Was Responsive Webdesign (RWD) ist, glaubt wohl jeder mehr oder weniger gut zu wissen. Beschäftigt man sich allerdings etwas eingehender mit dem Thema, wird klar, wie viele unterschiedliche Ansätze und Strategien es in Sachen RWD gibt. Wenn ein Kunde sagt, er benötige einen responsiven Webauftritt für sein Unternehmen, ist ihm oft nicht wirklich klar, was er braucht und was sinnvoll ist. Hinzu kommt, dass viele Agenturen und CSS-Style-Guides Seiten als "responsive" anpreisen, ohne dabei genaue technische Möglichkeiten, Systemkonzepte oder Systemversionen aufzuzeigen.
Wenn man den Anforderungen eines Projekts wirklich gerecht werden will, ist es mit dem Schlagwort vom Responsive Webdesign allein noch nicht getan. Worauf es ankommt, ist einen genauen Blick auf die Anforderungen des Unternehmens und sein IT-Architekturumfeld zu werfen.
Responsive Webdesign als Reaktion auf Innovation
2010 hat Ethan Marcotte mit seinem Artikel „Responsive Webdesign“ auf „A List Apart“ den Grundstein für eine Diskussion in der Webdesigner- und Entwicklerszene gelegt, die seitdem zu vielen Richtungen, Meinungen und Strategien geführt hat. Grundidee von RWD war es, auf die aufkommenden unterschiedlichen Displaygrößen zu reagieren. Das 2007 eingeführte iPhone hatte mit seinem funktionstüchtigen Webbrowser neue mobile Möglichkeiten eingeleitet. Seitdem sind die Anforderungen an Displaygrößen und Auflösungen immer vielfältiger geworden. Zumal Web Content nicht nur auf Smartphones dargestellt werden muss, sondern inzwischen auch auf Tablets, Smart-TV-Geräten und IoT-Devices. Auf Grund dieser Entwicklung hat auch Google seit November 2016 die „Mobile-first Indexing“ Strategy forciert, welche das Ranking von responsiven Webseiten begünstigt. RWD soll somit neben einer optimalen User Experience auch als ein wichtiger Faktor für langfristige relevante Suchmaschinen Rankings stehen. Um RWD-Anforderungen umzusetzen, müssen unterschiedliche technische Möglichkeiten sowie RWD-Strategien im Zusammenhang mit den Businessanforderungen evaluiert, priorisiert und implementiert werden.

Material zur Aufgabe -
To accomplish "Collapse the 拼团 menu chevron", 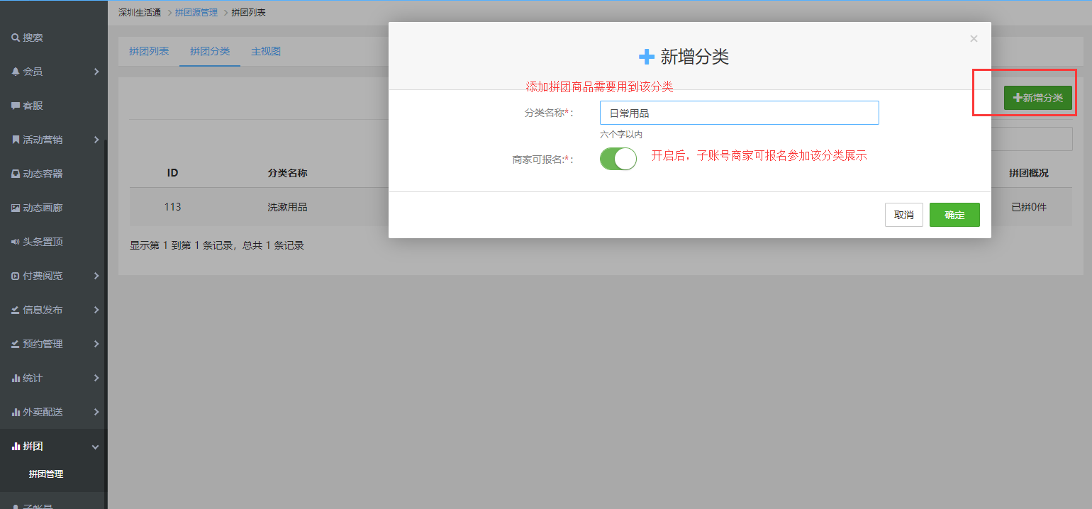I will pos(96,447).
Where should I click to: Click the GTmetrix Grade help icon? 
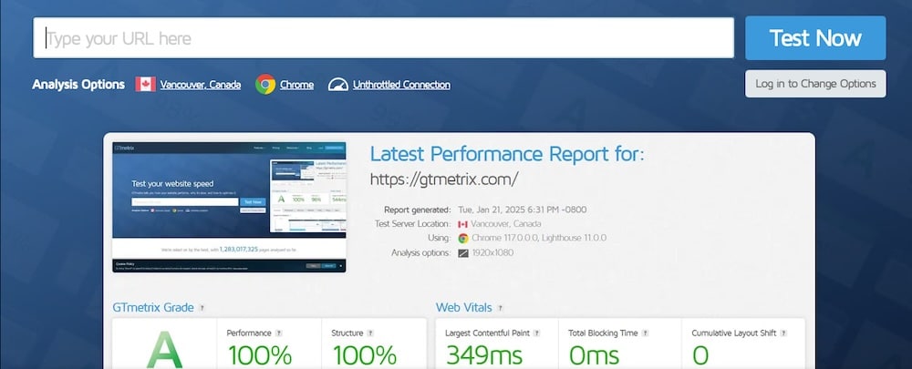click(x=202, y=308)
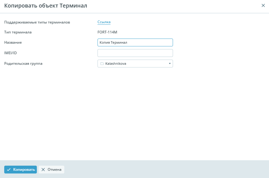
Task: Click the dialog title Копировать объект Терминал
Action: [x=46, y=6]
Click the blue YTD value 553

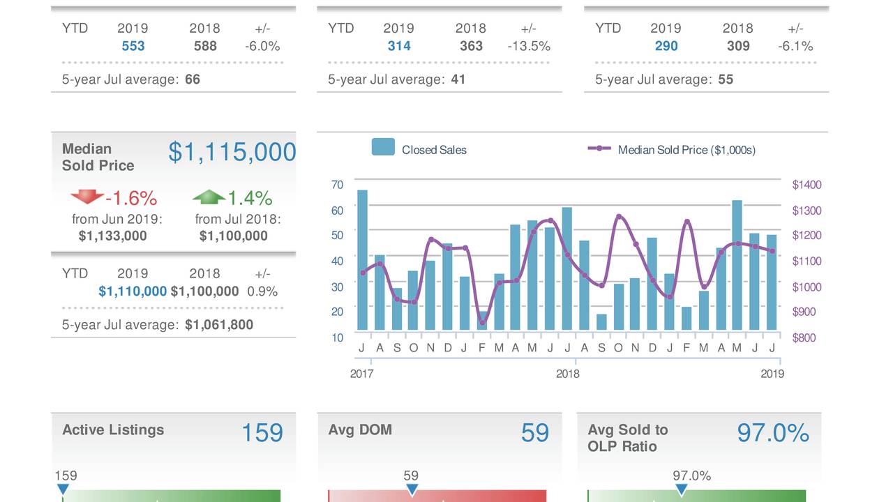tap(133, 46)
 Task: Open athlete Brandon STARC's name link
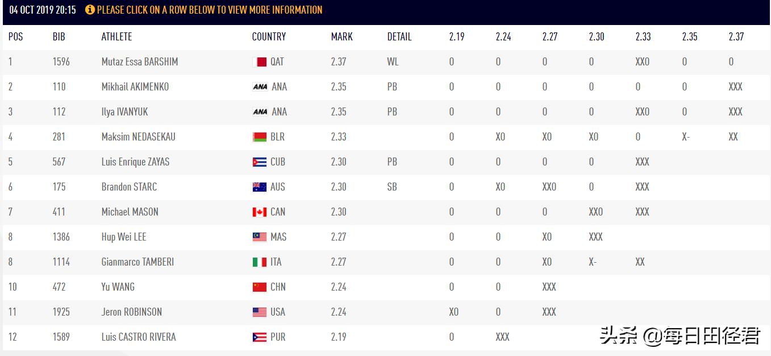[x=129, y=187]
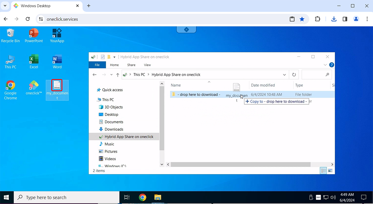
Task: Refresh the Explorer folder view
Action: pos(294,75)
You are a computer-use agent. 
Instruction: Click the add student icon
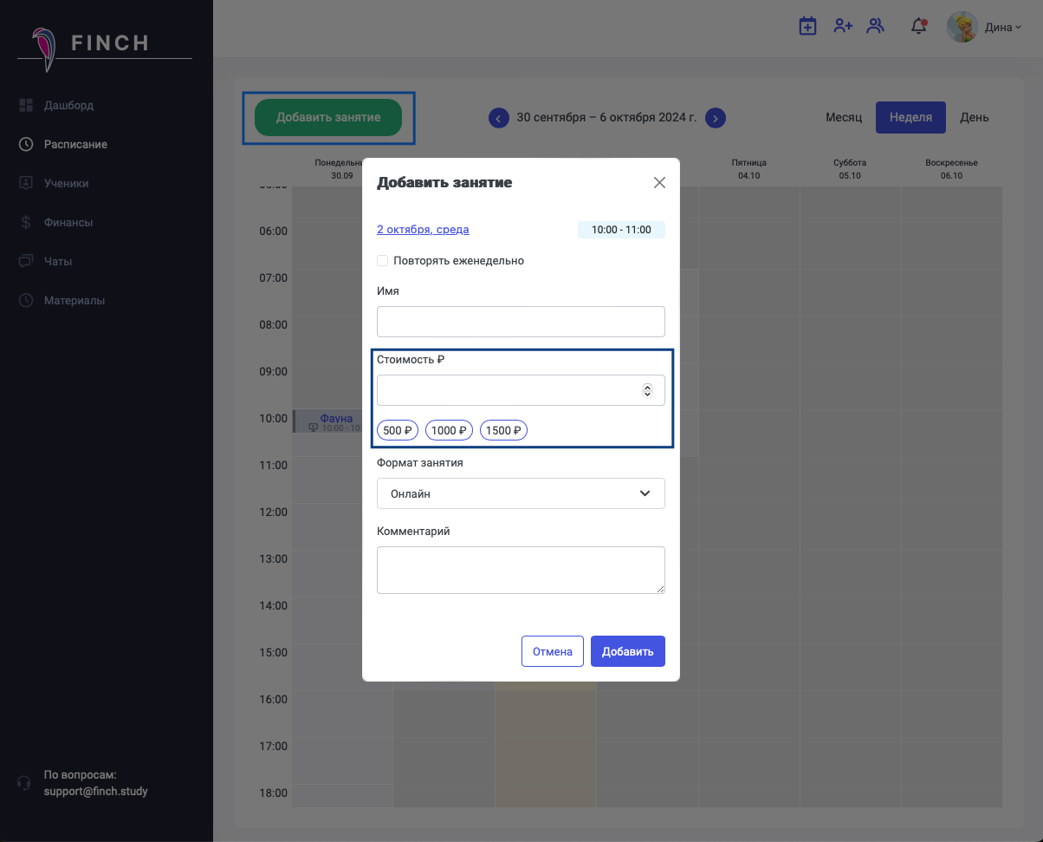point(843,26)
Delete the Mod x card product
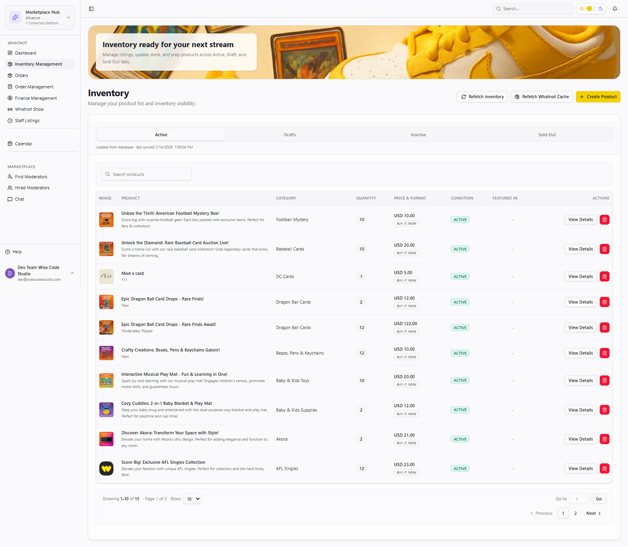Image resolution: width=628 pixels, height=547 pixels. coord(604,276)
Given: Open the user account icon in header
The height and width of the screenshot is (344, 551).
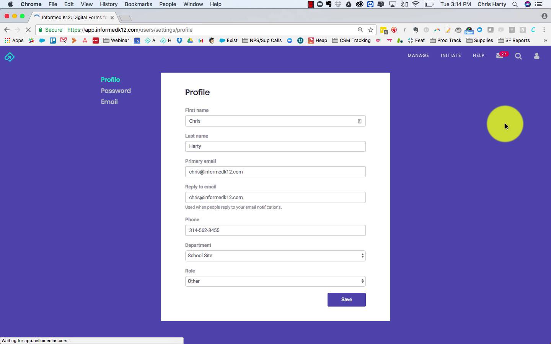Looking at the screenshot, I should pyautogui.click(x=536, y=56).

Bitte bearbeiten -
1. Auf welcher Plattform veröffentlichte Ethan Marcotte laut dem Text über Responsive Webdesign seinen Artikel?
2. Überarbeite einen Abschnitt der Auflistung: Beginne bei der Zeile mit „Task: Open athlete Brandon STARC's name link“ und höre erst mit dem Ende der Auflistung auf. Gib diesen Abschnitt ohne die Bilder wieder und tausche dabei „student“ gegen „teacher“, ohne sonst etwas zu verändern.

Ergebnisse je Aufgabe -
1. Auf „A List Apart“.

2.
 Task: Open athlete Brandon STARC's name link
[x=129, y=187]
Task: Refresh the Explorer folder view
Action: pos(294,75)
You are a computer-use agent. 
Instruction: Click the add teacher icon
point(843,26)
Delete the Mod x card product
Image resolution: width=628 pixels, height=547 pixels. coord(604,276)
Given: Open the user account icon in header
The height and width of the screenshot is (344, 551).
Looking at the screenshot, I should pyautogui.click(x=536, y=56).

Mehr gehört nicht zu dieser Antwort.